Why is sports such an attractive vertical for brands to invest in? 


Sports are a relatively untapped area ripe with opportunity. At Whistle, we are not beholden to rights, so we can incorporate well-known athletes and spotlight their relatable characteristics, not only timed to major sporting events, but on an evergreen basis.


By creating personality-driven, platform-first content, the consumers engage with brands for longer periods of time, and in turn increase affinity for them. Creating a robust social plan with natural integration points that bring thematic messaging to life provides the best consumer experience and maximizes the effectiveness for the brand to hit on their KPIs.



How can brands increase their ROI across platforms, especially TikTok?


Think strategically with social integrations that cater to an already built-in-audience on the platform. Focus on creating platform-specific, intentional supporting content that’s customized per client KPI. For example, TikTok and IG Reels are used for video views and awareness, while something like IG Stories may be used to “click here” and drive conversations/sign ups.


A well-executed social strategy not only gives clients full distribution across the platforms they want to be relevant on, but also gives the client assets on those platforms that are organic to those audiences  and help fulfill client messaging and KPIs.  Social strategies can weather industry headwinds because smart clients understand that they’re paying for multiple working assets, each with different target audiences, KPIs, and formats within the umbrella of one custom, social plan to attract audience attention.



What kind of content is working for these brands on various social media platforms? Which social media platform is the first choice of brands?


Relatable, short-form video content takes the top spot across social right now, with engaging storylines at the center. People are craving content they can see themselves in. We see it across niche creators on TikTok to big celebrity talent that are comfortable showing their personal sides. 


This puts Team Whistle at an interesting crossroads. Our O&O strategy at its core is focused on driving relatability between our fans, stories, and talent. On the other side our in-house agency, MAGNET, has the experience building content strategies and formats that work cross-platform for brands. The combined expertise across both our verticals puts us in a position to bring both our brand and social-first expertise to clients resulting in engaging, relatable content that aligns with the platform and the audience.


Additionally, getting the right video format down is key. Audiences can easily point out inauthenticity from brands and content, so building formats that are fit specific for the platforms perform best. 

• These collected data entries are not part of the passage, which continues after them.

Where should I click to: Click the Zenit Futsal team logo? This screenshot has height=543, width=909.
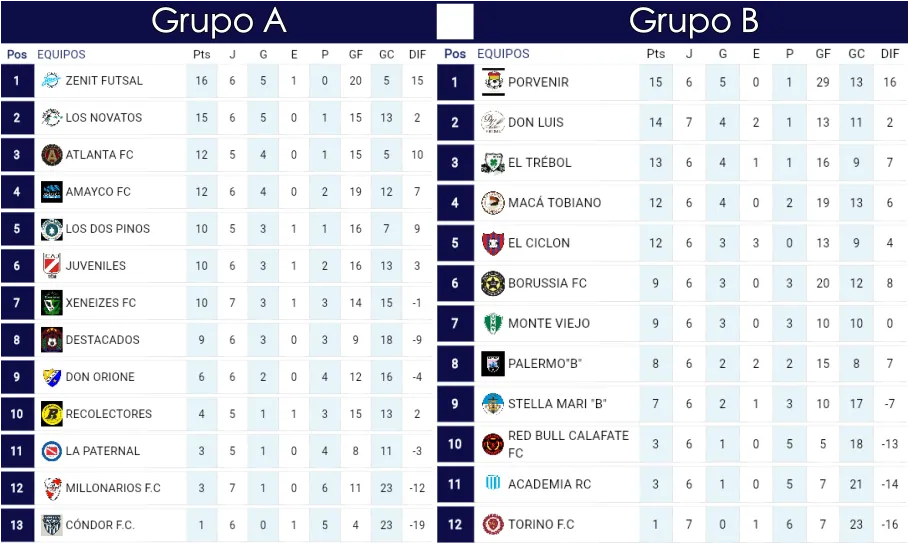pyautogui.click(x=52, y=80)
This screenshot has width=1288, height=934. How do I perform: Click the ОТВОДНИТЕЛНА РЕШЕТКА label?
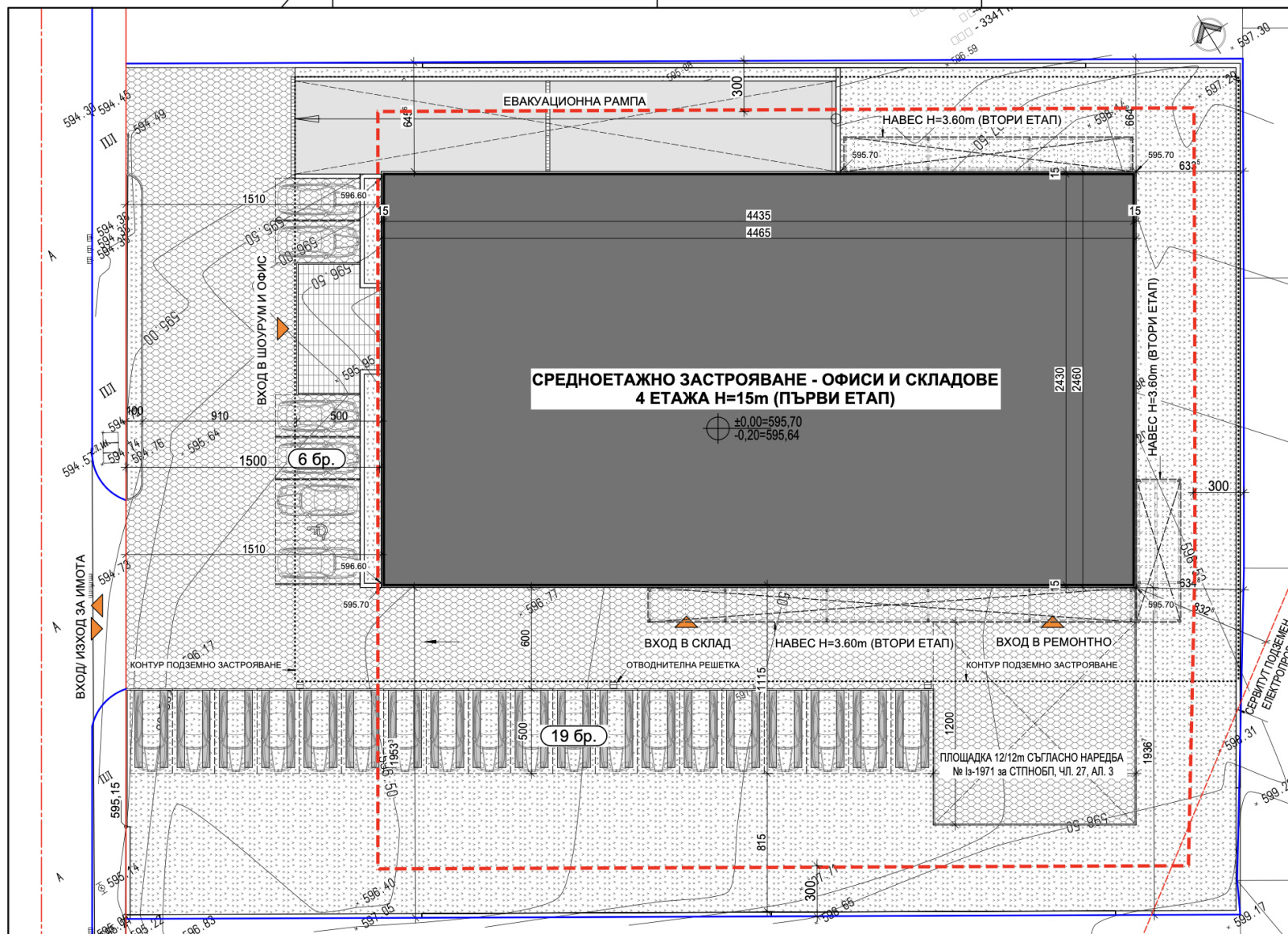(x=683, y=665)
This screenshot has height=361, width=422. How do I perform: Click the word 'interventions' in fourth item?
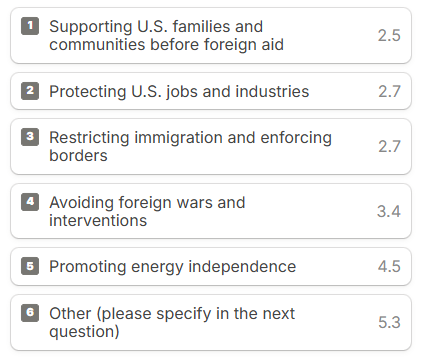pyautogui.click(x=98, y=220)
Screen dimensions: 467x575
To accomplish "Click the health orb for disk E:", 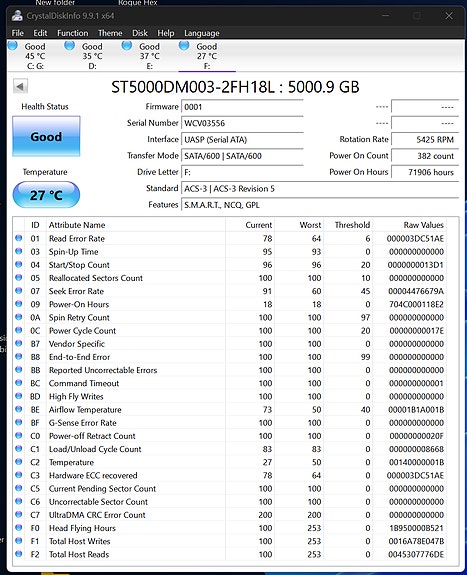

As far as how brands are prioritizing social media platforms, we’re continuing to see TikTok rule. Brands are eager to reach a new and younger demographic, and it’s our job to ensure they do it in a way that doesn’t feel forced. Along with TikTok, we’re also seeing a spike in interest across other short-form products such as YouTube Shorts. It’s been interesting to guide our clients as they decipher how to speak across similar formats (ex: Reels, TikToks, Shorts), but on different platforms and to different audiences.